An inquiry has found shocking evidence that South African police have lied and falsified documents to cover up the truth about their killing of 34 protesters at the Marikana platinum mine last year.

The explosive revelation of a police cover-up in the "Marikana massacre" has forced a halt to the official inquiry. The commission announced on Thursday that it is shutting down its public hearings temporarily while it investigates the cover-up.

The inquiry has already heard disturbing evidence that the police hunted down and killed fleeing protesters even after a first clash had ended. It also heard testimony that the police planted weapons next to the bodies of dead miners in an attempt to justify the shooting.

The cover-up began to unravel last week in testimony by Duncan Scott, a lieutenant-colonel in the South African Police Services (SAPS). He gave the inquiry a computer hard drive with videos and photos from the scene of the Marikana killings. The inquiry also obtained thousands of pages of police documents that it had not seen before.

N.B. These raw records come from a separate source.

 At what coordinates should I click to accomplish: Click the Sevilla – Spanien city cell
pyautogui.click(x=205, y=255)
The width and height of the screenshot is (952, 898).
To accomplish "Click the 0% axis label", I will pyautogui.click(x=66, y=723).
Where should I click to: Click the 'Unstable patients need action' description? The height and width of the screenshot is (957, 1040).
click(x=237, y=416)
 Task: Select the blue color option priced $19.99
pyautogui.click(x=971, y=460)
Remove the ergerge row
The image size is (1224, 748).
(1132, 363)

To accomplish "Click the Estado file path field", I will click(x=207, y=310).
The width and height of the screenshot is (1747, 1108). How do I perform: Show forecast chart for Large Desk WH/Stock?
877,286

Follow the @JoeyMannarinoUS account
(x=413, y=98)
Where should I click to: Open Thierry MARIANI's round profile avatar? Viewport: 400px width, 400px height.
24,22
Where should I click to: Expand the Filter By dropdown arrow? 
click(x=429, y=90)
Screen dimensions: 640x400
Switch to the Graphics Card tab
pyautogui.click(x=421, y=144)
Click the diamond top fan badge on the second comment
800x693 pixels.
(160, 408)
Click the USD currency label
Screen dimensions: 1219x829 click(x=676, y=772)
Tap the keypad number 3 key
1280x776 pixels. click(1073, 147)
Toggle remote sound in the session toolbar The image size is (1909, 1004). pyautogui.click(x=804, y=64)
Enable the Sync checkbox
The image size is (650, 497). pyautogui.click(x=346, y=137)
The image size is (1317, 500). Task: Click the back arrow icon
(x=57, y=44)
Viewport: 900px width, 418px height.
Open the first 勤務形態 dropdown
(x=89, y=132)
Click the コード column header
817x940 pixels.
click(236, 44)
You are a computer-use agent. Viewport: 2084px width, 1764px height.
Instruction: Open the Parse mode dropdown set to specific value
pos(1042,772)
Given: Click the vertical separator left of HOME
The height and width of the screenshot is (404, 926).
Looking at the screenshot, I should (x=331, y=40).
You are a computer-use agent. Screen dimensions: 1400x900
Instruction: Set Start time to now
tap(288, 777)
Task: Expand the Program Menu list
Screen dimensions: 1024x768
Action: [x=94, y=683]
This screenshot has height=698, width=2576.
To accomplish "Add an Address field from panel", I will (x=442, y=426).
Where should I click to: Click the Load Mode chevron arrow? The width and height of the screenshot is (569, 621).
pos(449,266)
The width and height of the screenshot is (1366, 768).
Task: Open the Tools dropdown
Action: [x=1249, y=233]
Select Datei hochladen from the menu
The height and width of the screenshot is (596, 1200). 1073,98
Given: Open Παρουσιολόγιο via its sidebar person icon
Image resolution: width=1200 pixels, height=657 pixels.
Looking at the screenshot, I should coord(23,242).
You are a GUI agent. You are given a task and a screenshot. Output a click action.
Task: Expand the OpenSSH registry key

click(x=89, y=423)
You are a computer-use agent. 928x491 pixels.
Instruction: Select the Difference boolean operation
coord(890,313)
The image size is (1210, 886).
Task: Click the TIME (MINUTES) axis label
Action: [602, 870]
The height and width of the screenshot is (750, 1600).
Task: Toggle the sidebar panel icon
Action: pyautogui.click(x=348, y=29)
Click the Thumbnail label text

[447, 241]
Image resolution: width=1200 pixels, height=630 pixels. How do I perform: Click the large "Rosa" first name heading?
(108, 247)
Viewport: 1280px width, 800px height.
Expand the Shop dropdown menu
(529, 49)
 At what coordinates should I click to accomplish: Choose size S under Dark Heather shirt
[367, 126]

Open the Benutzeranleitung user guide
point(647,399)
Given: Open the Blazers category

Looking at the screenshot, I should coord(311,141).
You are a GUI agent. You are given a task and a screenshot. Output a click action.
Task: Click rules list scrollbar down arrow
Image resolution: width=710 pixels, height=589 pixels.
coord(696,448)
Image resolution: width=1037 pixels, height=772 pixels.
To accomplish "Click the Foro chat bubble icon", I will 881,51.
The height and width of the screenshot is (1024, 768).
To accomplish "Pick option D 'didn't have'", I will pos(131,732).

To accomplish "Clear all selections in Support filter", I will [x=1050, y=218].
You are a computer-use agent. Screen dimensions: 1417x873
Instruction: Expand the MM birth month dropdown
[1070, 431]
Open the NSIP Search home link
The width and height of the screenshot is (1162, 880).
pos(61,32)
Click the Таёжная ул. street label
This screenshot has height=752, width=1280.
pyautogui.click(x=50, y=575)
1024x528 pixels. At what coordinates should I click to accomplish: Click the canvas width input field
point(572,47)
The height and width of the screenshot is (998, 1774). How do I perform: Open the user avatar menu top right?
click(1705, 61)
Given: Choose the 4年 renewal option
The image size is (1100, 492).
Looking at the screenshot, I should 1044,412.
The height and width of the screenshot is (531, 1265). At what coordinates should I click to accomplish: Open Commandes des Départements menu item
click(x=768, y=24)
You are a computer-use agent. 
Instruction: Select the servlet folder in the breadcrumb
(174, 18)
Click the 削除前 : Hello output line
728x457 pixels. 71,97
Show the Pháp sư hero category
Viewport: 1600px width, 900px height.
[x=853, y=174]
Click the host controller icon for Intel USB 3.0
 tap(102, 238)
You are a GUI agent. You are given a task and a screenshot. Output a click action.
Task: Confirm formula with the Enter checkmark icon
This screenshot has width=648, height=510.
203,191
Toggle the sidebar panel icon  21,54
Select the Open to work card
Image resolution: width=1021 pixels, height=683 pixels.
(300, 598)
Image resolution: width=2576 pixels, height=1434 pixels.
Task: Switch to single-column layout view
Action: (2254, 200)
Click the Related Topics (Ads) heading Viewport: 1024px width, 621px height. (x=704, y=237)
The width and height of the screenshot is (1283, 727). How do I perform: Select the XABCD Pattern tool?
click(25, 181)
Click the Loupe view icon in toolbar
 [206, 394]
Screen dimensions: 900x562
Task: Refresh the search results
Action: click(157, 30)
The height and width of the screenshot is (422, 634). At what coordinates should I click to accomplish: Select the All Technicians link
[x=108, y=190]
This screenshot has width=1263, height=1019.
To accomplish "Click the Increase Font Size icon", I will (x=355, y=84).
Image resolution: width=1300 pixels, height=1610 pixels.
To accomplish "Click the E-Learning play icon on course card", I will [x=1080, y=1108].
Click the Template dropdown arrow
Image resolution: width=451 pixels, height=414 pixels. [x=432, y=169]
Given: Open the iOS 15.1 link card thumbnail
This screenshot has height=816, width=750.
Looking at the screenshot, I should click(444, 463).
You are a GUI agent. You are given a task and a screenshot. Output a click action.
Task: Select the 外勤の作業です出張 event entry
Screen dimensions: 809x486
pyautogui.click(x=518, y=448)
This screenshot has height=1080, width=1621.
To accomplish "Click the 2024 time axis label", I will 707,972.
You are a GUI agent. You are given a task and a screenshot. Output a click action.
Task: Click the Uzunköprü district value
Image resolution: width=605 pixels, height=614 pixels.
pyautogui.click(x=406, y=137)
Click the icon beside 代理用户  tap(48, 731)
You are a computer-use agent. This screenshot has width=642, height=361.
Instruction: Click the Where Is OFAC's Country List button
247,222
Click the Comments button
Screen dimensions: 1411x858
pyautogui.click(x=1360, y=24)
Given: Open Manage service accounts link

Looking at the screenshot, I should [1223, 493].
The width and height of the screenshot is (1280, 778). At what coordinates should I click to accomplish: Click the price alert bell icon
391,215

In a hard-hitting statement on Thursday, the inquiry listed four ways in which the new evidence showed a police cover-up.

First, it said, the inquiry had obtained documents that the police had previously said were "not in existence."

Second, there were documents "which in our opinion ought to have been previously disclosed by the SAPS, but were not so disclosed," it said.

Third, the inquiry said, some of the police documents had been falsified. It said the documents gave the impression that they were an immediate record of what happened in Marikana, but in fact they were "constructed after the events" – in some cases at a special nine-day meeting in which the police were preparing for the inquiry.

Fourth, some of the documents show that the police version of the Marikana events – as presented in police testimony at the inquiry – is "in material respects not the truth," the inquiry said.

"We do not make this statement lightly," it added, saying that the material has "serious consequences" for the further work of the inquiry.

It said it would need several more days to review all the new material and obtain access to "additional hard drives and electronic records."

A local investigative website, Daily Maverick, said Lt.-Col. Scott provided the hard drive to the inquiry because he "did not want to take the rap for his superiors."

There was speculation on Thursday that the inquiry might be forced to shut down completely if the police refuse to co-operate.

The South African government appointed the inquiry after 34 protesters were shot dead and scores wounded in a police crackdown on Aug. 16, 2012, at the Lonmin platinum mine in Marikana.

Most of the protesters were striking mineworkers. It was the deadliest police shooting of protesters in South Africa since the apartheid era ended in 1994.

The inquiry is also reviewing 10 other deaths at the same mine earlier that month, including two police and two security officers.

Video images from Marikana have shown that the police began firing with automatic rifles when the protesters advanced toward a line of police on Aug. 16, following days of violent clashes in the mine strike.

Police officials have defended their actions by arguing that the protesters were armed and belligerent. But most of the protesters were unarmed, and none of the hundreds of police officers in Marikana were injured in any way, according to testimony at the inquiry so far.

Many people have compared Marikana to the notorious Sharpeville massacre in 1960, when apartheid police killed 69 protesters in a South African township. The police at Sharpeville also used "self-defence" as the justification for shooting the protesters.

One police officer who was in Marikana testified that he heard a police constable shooting an injured miner. When he asked the constable why he had shot the miner, he said the constable replied: "They deserve to die."